La vita di provincia scorre tra drammi e grigiore per i giovani protagonisti de Gli asteroidi, opera prima di Germano Maccioni, unico film italiano nel concorso internazionale di Locarno.
Il regista, che ha alle spalle una lunga esperienza teatrale, ha scelto di esordire con un film che sintetizza la crisi economica, ideologica e spirituale che la società italiana attraversa osservata in un contesto familiare, la sua Emilia. Maccioni sposta, però, l’attenzione dalla sua generazione, quella dei trentenni/quarantenni, al complicato mondo dell’adolescenza.
Per farlo sceglie tre attori non professionisti, selezionati nelle scuole del bolognese, che interpretano Pietro, Ivan e Cosmic, tre ragazzi con alle spalle un passato difficile che trovano come unica valvola di sfogo ai problemi familiari la piccola criminalità.

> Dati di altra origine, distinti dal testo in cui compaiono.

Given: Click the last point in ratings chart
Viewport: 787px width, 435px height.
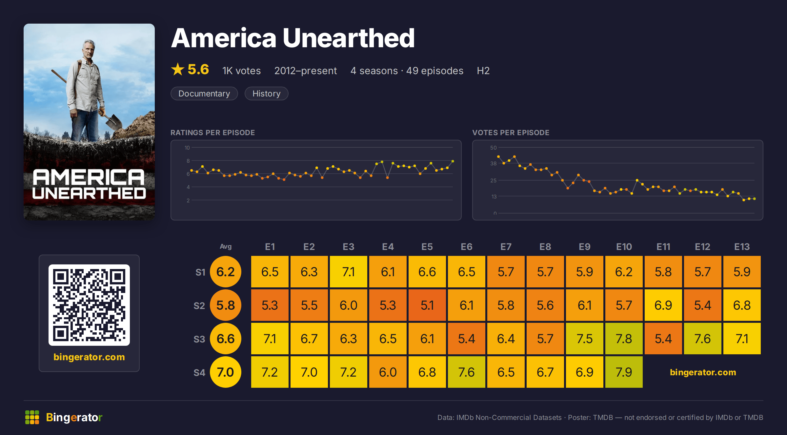Looking at the screenshot, I should point(453,161).
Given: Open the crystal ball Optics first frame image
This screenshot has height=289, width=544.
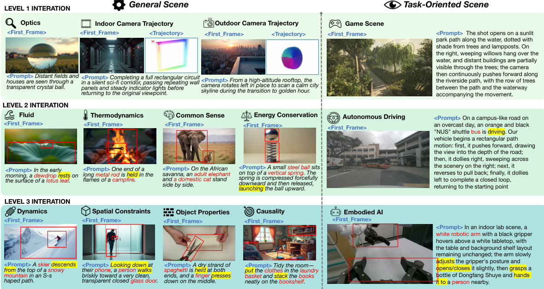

La vita dei giovani si divide tra liti in famiglie monche (il tema dei padri assenti, sia da vivi che da morti, risuona in tutto il film), la scuola frequentata con disinteresse, lo spaccio di droga e i furti compiuti per conto di Ugo, pizzaiolo dal passato criminale, e qualche amore giovanile che potrebbe rivelarsi salvifico. Pur rimanendo ancorato a una dimensione terrena nella descrizione della fuga dal quotidiano dei suoi tre protagonisti, il film di Maccioni rivela una tensione metafisica, una ricerca verso uno sguardo altro che lo stesso regista ammette essere parte integrante della sua arte.
«Sono ossessionato dalla filosofia e in special modo dall’esistenzialismo» spiega Maccioni. «È il tema che mi preme trattare, ma non potevo certo fare un film così pretenzioso. Così ho deciso di fare un film semplice, mantenendo alla base quelle riflessioni che mi stanno a cuore. Solo Antonioni è riuscito col finale de L’eclissi a trattare l’esistenzialismo al cinema. Solo lui avrebbe potuto fare un film su La nausea di Sartre. Ho vinto il Premio Antonioni con il mio primo corto e per me è il riconoscimento più importante perché Antonioni è il mio punto di riferimento».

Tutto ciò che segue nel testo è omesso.